Overall, Rob was a master. I thought his gradually augmented progressions were a very useful gap for clinicians who might prescribe strength training (eccentrics, isometrics or concentric/eccentric), but then be stumped on how to return an athlete to running.
Next, we were truly blessed to have Dierdre McGhee present on Breast Biomechanics for running. This was a fantastic presentation on an important issue affecting many, many women.
The workshop was quite powerful AND mesmerizing.

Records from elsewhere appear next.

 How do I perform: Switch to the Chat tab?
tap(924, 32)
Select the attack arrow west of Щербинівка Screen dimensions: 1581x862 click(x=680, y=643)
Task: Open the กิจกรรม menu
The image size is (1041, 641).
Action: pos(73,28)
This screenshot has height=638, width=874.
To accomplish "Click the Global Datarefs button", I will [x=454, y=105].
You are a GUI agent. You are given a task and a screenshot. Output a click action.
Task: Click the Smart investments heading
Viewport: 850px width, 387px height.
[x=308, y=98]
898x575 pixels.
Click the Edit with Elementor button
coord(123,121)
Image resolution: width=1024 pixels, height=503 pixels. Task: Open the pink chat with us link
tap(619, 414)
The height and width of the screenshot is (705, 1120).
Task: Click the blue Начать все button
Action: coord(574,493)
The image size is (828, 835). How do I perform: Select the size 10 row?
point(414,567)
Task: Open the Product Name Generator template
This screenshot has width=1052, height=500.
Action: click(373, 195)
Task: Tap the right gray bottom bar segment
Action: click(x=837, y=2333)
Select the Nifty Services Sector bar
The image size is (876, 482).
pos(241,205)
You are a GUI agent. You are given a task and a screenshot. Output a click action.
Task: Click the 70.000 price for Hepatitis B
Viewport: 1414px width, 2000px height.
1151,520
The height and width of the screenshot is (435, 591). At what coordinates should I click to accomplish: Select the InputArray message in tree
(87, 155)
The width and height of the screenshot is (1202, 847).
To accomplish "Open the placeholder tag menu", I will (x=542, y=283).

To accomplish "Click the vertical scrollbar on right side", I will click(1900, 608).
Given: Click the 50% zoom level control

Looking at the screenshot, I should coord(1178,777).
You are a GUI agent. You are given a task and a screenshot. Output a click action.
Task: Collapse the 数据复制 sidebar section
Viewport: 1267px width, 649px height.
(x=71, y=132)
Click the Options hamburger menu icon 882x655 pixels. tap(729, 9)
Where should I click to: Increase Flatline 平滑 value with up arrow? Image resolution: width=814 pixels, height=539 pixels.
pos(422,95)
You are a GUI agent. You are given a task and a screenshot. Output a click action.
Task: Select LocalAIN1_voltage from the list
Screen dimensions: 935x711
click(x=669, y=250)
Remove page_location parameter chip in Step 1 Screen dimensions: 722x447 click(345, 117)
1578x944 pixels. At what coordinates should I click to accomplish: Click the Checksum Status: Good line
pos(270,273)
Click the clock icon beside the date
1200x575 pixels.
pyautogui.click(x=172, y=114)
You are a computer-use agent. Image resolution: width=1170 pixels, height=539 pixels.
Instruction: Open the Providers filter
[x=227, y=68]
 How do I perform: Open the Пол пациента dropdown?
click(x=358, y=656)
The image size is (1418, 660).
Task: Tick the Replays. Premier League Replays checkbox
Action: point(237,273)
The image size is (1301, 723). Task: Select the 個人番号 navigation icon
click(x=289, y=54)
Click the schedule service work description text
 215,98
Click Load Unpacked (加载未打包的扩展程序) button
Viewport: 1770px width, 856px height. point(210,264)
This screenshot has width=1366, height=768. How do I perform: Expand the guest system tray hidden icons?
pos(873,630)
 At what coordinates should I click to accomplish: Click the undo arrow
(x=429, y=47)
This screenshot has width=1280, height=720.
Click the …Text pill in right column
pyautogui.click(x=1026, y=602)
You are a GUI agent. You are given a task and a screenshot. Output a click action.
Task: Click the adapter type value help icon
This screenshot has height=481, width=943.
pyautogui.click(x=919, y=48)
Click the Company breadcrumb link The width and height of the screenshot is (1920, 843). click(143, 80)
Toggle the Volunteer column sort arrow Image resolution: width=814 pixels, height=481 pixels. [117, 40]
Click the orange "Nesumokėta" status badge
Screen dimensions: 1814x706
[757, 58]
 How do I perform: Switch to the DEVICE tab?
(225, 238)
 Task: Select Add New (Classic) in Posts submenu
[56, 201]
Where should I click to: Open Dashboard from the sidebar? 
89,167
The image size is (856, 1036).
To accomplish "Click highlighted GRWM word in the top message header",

Once the novelty of a sometimes awkward topic passed, it was very useful information. We learned about a taboo subject that is often not mentioned in clinic, but is very limiting for women. Most women do not fit their bras correctly. And different size breasts require different solutions. Some women may even require a second bra to prevent breast slap ( an actual condition) or other uncomfortable realities.
We were provided with some resources such as the sports bra app, a fit assessment document and the Sports Medicine Australia sports bra pamphlet. There was also a live model who was brave enough to try on a few of the bras in a practical session. Deirdra had thought enough of the topic to bring what I estimate to be over 100 bras.
Our final presenter was Peter Garbutt from Enhance Running.
Peter first presented a classroom lecture on the current evidence for running technique to treat injured runners. He next presented a practical workshop that teaches clinicians seven common drills to help runners improve their technique.
- Improved Posture
- Foot Fall
- Light Feet
- Forward Centre of Mass
- Shortening the recovery arc of the trailing leg
- Increased Cadence
- Arm Swing
These steps are further elaborated upon in The Running Machine: A users guide. Peter also teaches clinicians how to implement the Enhance Running course, and teaches workshops himself throughout the world.
In summary, this was the first event which I have had the privilege of participating in choosing the content. It was an excellent blend of classroom lecture and practical. In particular, I really enjoyed Rob Mullard's practical components because I had not seen some of the drills. I also experienced DOMS in my calf afterwords which I attribute to his simple but effective drills. The other presentation that I thought was an absolute gem was Dierdre's Sports Bra and Breast Biomechanics. It's a clinically important area that is probably overlooked in importance because of the sensitive nature of the issue. However, it was very enjoyable. As for the other presenters, I was excited to have the opportunity to expose my colleagues to these leading researchers and clinicians. I have a lot of respect for them, each has changed the way I practice in a very significant way. Hence, this is why I put their names forward. I hope my colleagues found the day as enjoyable as I did. I suspect they found the lectures and especially Pete's workshop as fundamentally paradigm shifting as did I when first exposed to the concepts. Thank you so much to Mitch and Erin from Sports Medicine Australia for organizing the event. This team effort is why contributing to SMA is such a privilege, and, I believe why it is such a fantastic organisation.
Oh, and thank you Peter Garbutt for being a Dude and letting me drive the Mustang a bit! Not only does he know everything clinically useful about running, he also drives an amazing car.